Second, that's overlooking the "value" part of the moneyball equation.

[I]t's hard to contest that turning Downing into N'Zogbia and £10.5M doesn't represent a fantastic bit of business than a minute ago via bitly Favorite Retweet Reply

Liverpool overpaid for Downing. Explain it however you like - he's English, he solves a need, etc - 20million for Downing is over-the-odds. And it happened because it's SO CLEAR that he's English, and he solves a need. That's not moneyball.

The moneyball approach explains doesn't work for the Henderson signing either. Despite a surfeit of central midfielders Liverpool may have seen something in his cross rate when playing on the right side of midfield, or his successful pass ratio, that made them think that he can supply Carroll. But they still overpaid for Henderson. Adam too.

Looking at your needs and spending big to meet them isn't moneyball. Moneyball would have been saying that Gary McSheffrey looks statistically like another Frank Lampard and snatching him up relatively cheaply. And no, the moneyball approach doesn't always work out. But it's finding VALUE relative to more highly regarded, and paid, players and building a team around that value.

Downing isn't moneyball.



  1. Anonymous12:31 PM

    lol @ Liverpool. Henderson, Downing, Adam. Only Downing comes remotely close to filling a need, but for all his quality throwing in corners, he lacks pace, which is really what Pool need out wide. Suarez is the only player int he team with some natural pace, aside from Cole who cant get a game or stay healthy.

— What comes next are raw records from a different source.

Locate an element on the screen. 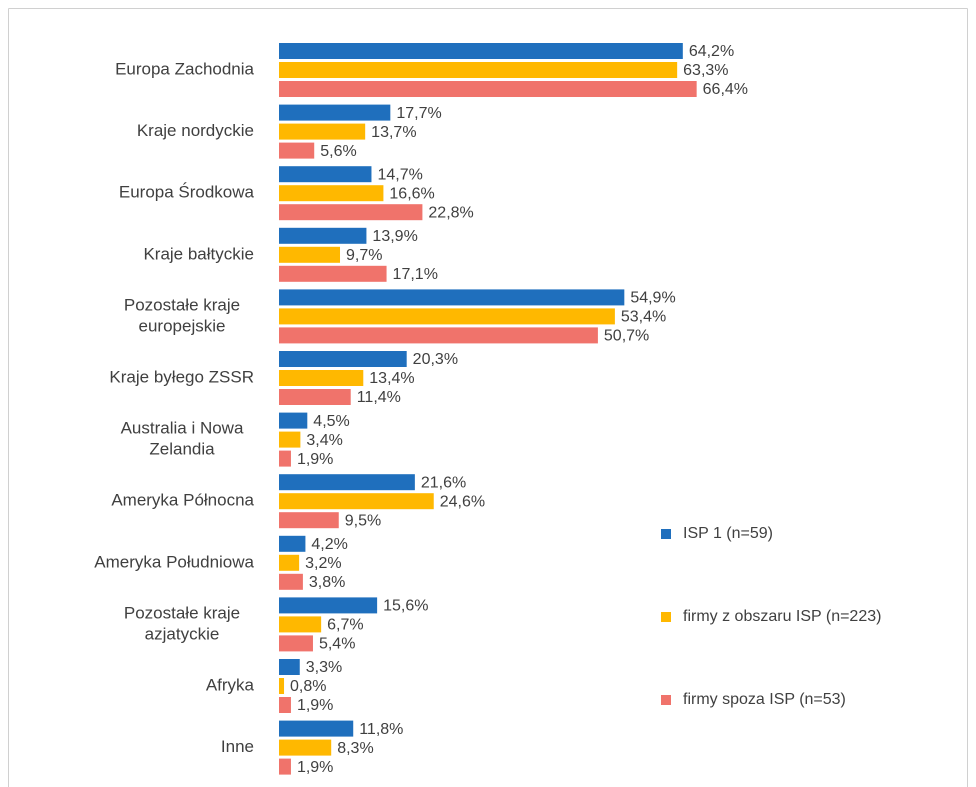 This screenshot has width=976, height=787. value-label: 13,9% is located at coordinates (394, 236). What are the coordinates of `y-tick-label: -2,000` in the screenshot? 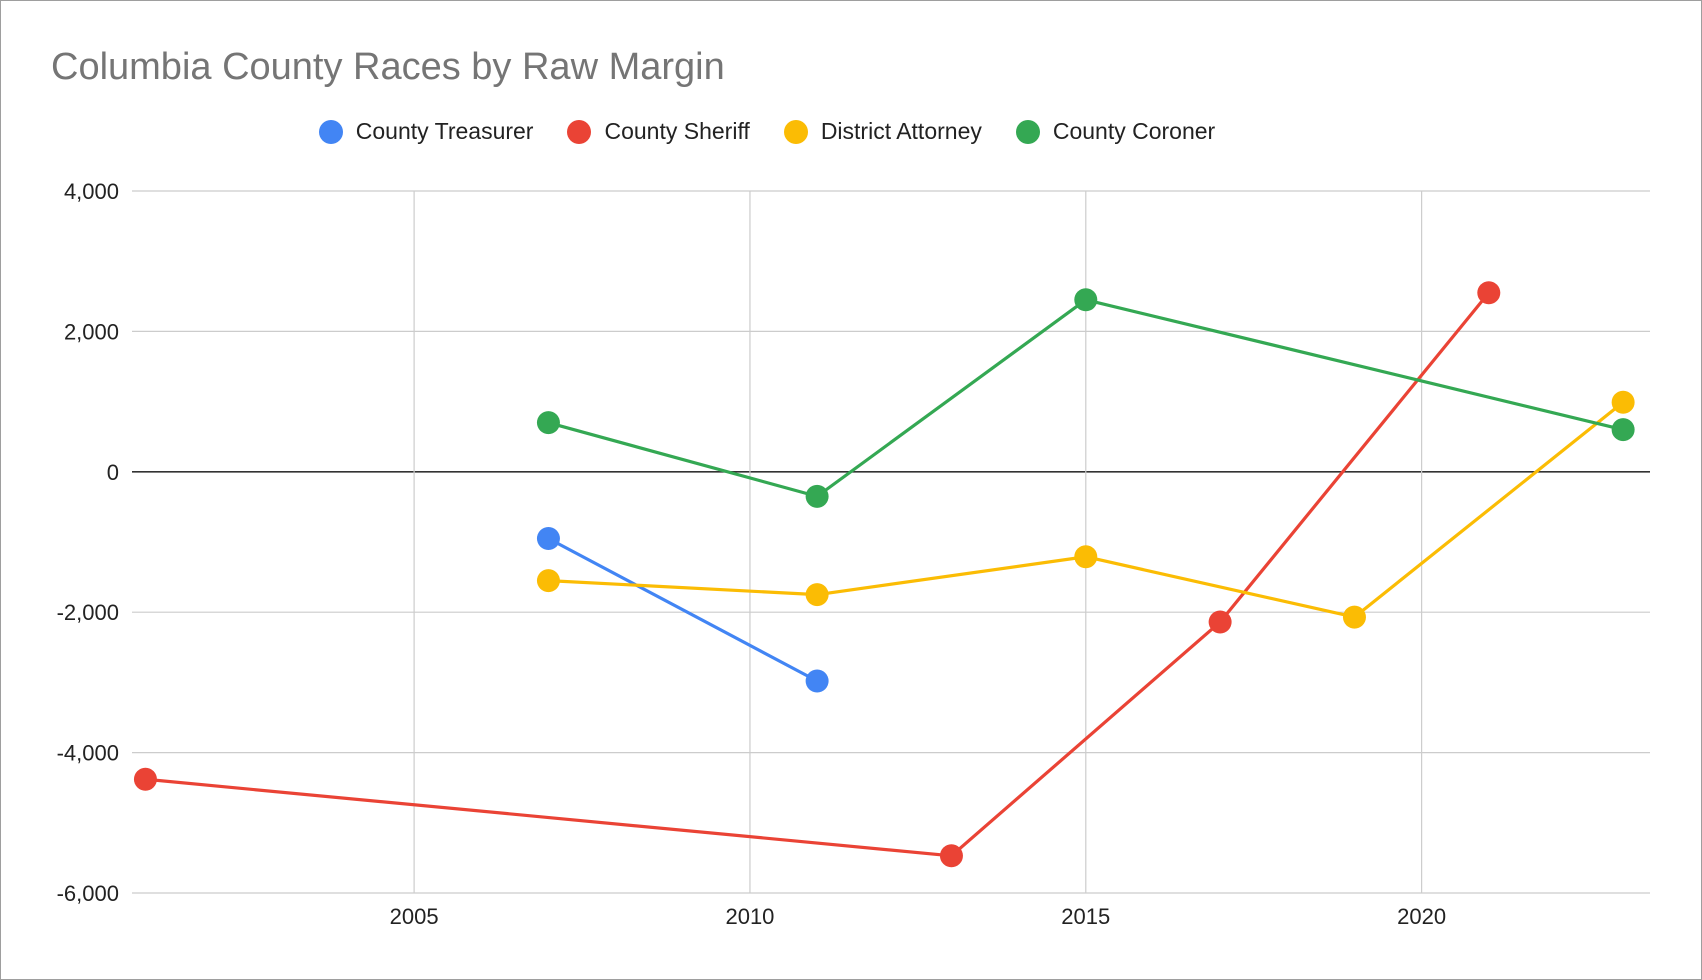 It's located at (88, 612).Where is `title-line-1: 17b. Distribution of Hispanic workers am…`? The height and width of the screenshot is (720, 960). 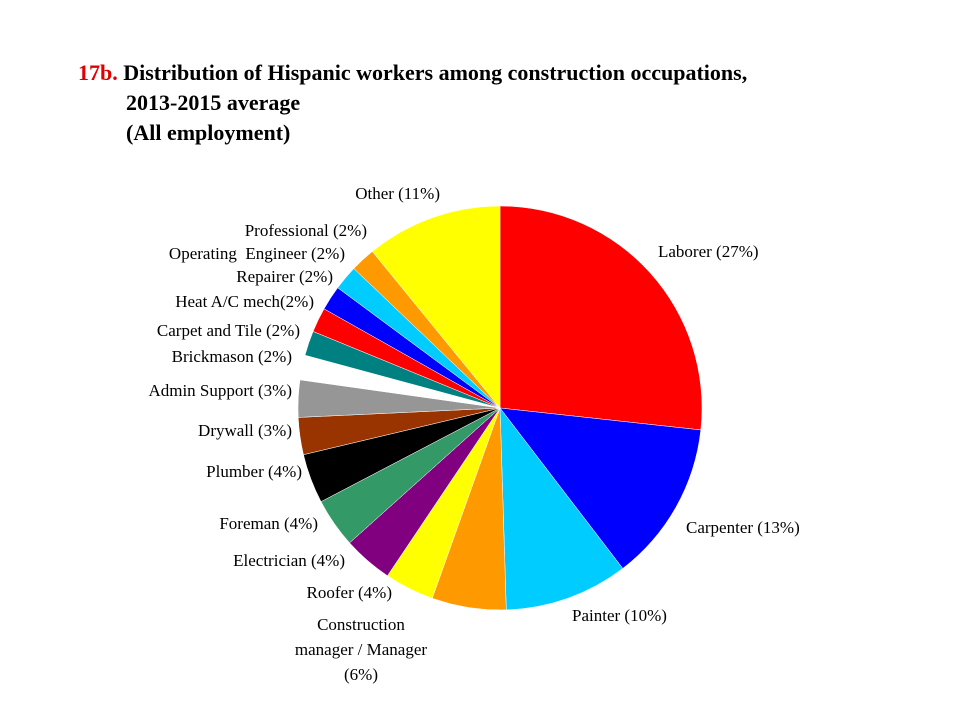 title-line-1: 17b. Distribution of Hispanic workers am… is located at coordinates (412, 73).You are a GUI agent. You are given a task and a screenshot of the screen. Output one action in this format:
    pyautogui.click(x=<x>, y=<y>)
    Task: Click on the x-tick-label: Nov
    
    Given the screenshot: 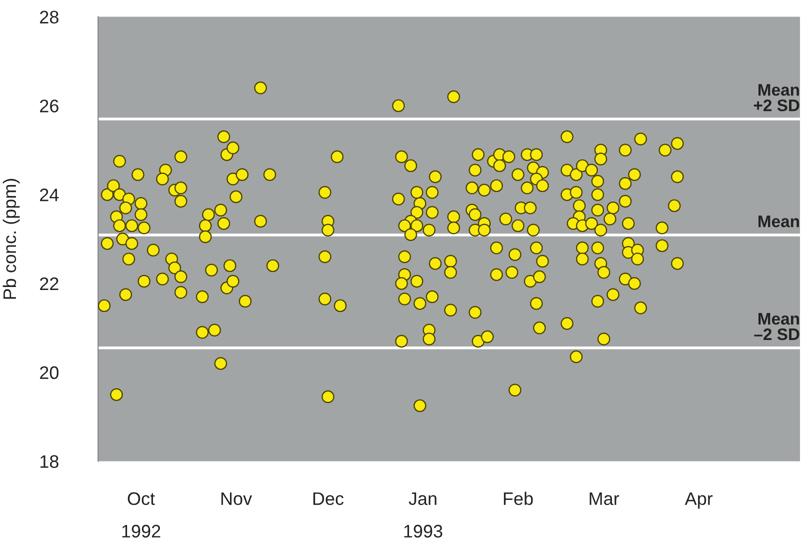 What is the action you would take?
    pyautogui.click(x=236, y=499)
    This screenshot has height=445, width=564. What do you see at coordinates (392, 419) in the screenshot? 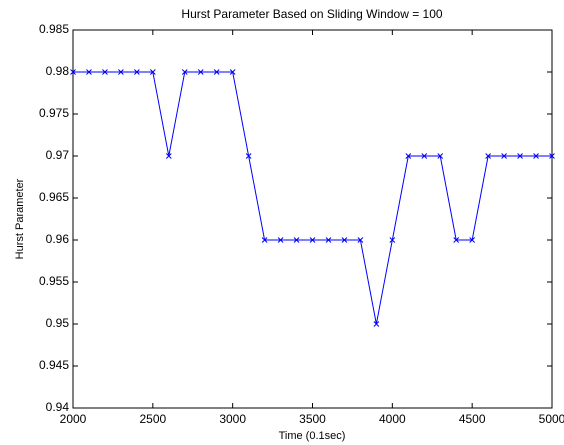
I see `x-tick-label: 4000` at bounding box center [392, 419].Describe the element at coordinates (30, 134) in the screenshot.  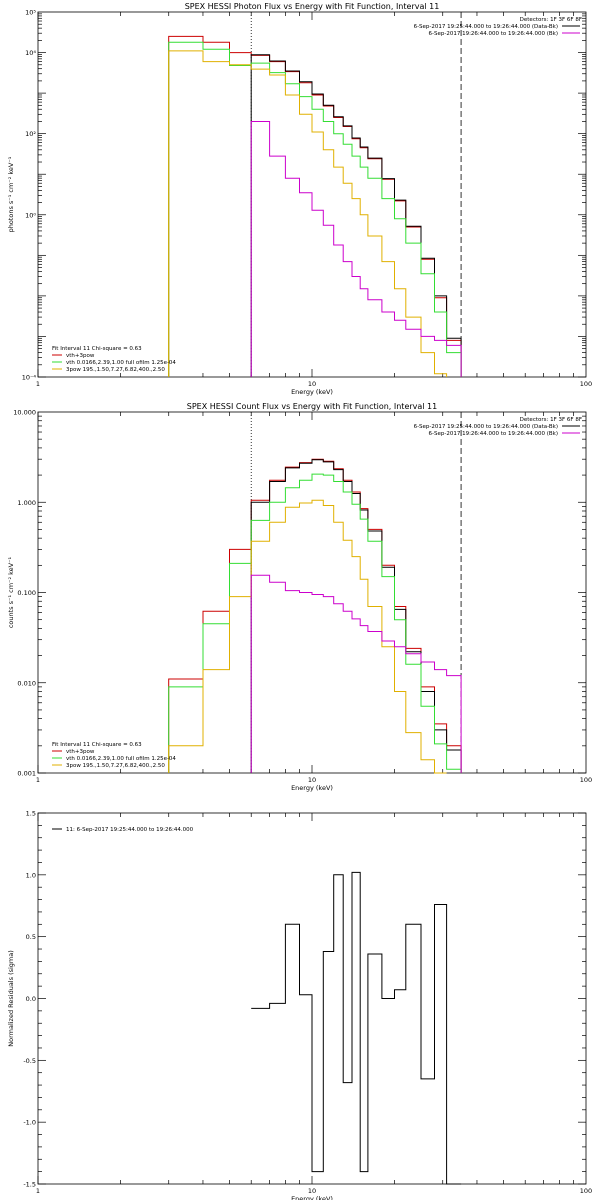
I see `y-tick-label: 10²` at that location.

    Pool have spent 55m, and their reward will be leap frogging Tottenham for 5th!

    Youre REALLY going to see "moneyball" after three years without the Champions League.

  2. Dead Leg United12:42 PM

    Fabregas however, when he goes for 40 mil, will be quintessential Moneyball.

  3. Hmmm, i get the feeling that F365 haven't read Moneyball, besides maybe looking at the wiki page.

    I keep thinking about developing some sabermetrics for cricket but I never get round to it although since its statistically the same as baseball it does lend itself to number crunching

  4. Overpaid on Adam???

    Wow. Could not disagree more.

  5. @berty too many variables in cricket mate. U'd have to be really good at math to do it@berty too many variables in cricket mate. U'd have to be really good at math to do it

  6. @Adi - I think that's the point, if the math were easy, everyone would be doing it. cricket would be no harder that baseball where all this analysis started in sports. The hardest part in soccer is figuring out what and how to measure since it is a fluid game, baseball, cracker and American football are easier because there are a bunch of obviously measurable discrete events - pitches, snaps, etc

  7. @Chaos - I'm not sure I agree that Adam isn't worth the price paid but I'm positive he isn't worth that price for Pool who have plenty of other options at that spot. He'd have been great business at that price for FUL/AST/SUN/NUFC and others

  8. Well, without Gerrard out for the first 3-4 EPL games, it will be a chance for Adam mainly, and Downing (perhaps Hendo) to prove their worth immediately. One or all of them need to step up right away, and Pool have a tough start to the schedule, with their skipper gone.

    YFF-wise, I think this makes Adam more attractive, as he should get most set-pieces, at least from what I've observed in the preseason. BTW - what are they going to do with Meireles??